OO011 - AEROBIC GLYCOLYSIS IN OLDER ADULTS WITH WHITE MATTER HYPERINTENSITIES (ID 1098)
- Manu S. Goyal (United States of America)
- Matthew R. Brier (United States of America)
- Tyler Blazey (United States of America)
- Marcus Raichle (United States of America)
- Tammie Benzinger (United States of America)
- John C. Morris (United States of America)
- Abraham Z. Snyder (United States of America)
- Andrei G. Vlassenko (United States of America)
Abstract
Aims
White matter hyperintensities (WMH) owing to small vessel disease are a common finding of the aged population and are associated with increased risk of stroke and neurodegeneration including Alzheimer disease. The existence of perilesional abnormalities surrounding WMHs has been documented using brain magnetic resonance imaging.
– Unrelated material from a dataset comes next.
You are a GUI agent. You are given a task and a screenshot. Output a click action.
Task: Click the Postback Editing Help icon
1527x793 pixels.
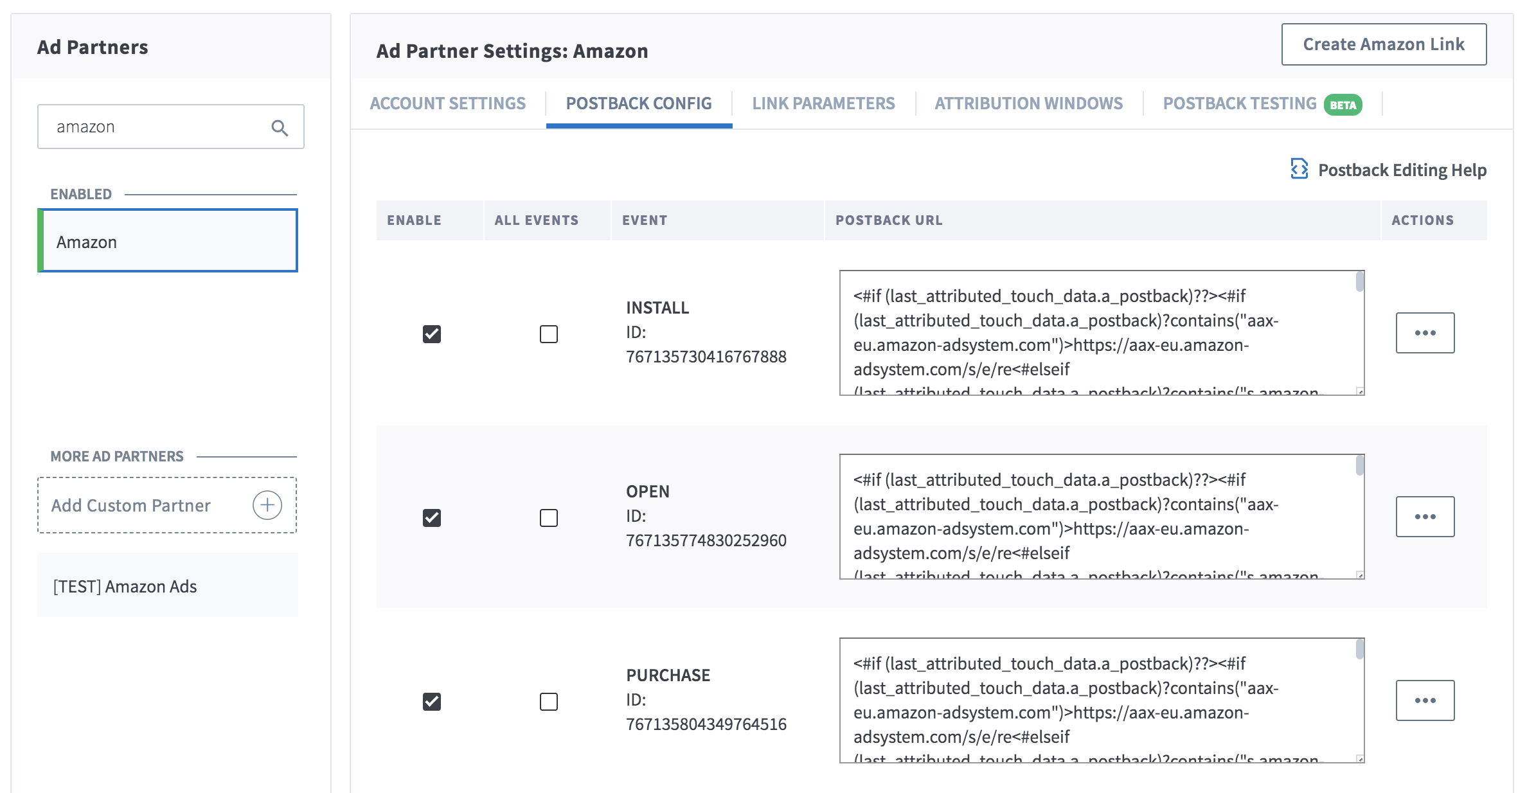pyautogui.click(x=1299, y=169)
We investigated cerebral metabolism with positron emission tomography (PET) to study metabolic abnormalities in WMH and the surrounding WM.
Methods
We investigated aerobic glycolysis (AG), total brain glucose (CMRGlc) and oxygen (CMRO2) metabolism, and cerebral blood flow (CBF) within the core and surround (“penumbra”) of WMH, and in normal appearing WM (NAWM) using multi-tracer positron emission tomography (PET) in older adults with WMH (n=20) and in age-matched individuals without WMH (HC-O, n=20). Two different analytic strategies were used to demonstrate the existence of a penumbra surrounding WMH.
Results
AG and CMRGlc, but not CMRO2 or CBF, were higher in NAWM in the WMH group compared to HC-O. WMH cores showed the lowest values for all parameters including AG, which was the highest in penumbra. In a group of young HC individuals (HC-Y), areas not vulnerable to WMH development were more glycolytic compared to regions vulnerable to WMH.
Conclusions
Our data suggest the existence of glycolytic penumbra surrounding WMH. Moreover, WMH tend to form in areas of relatively low glycolysis. These findings suggest that glycolysis in the WM may provide a protective and/or compensatory process in the context of small vessel disease, and that impaired glycolysis might contribute to the formation of WMH.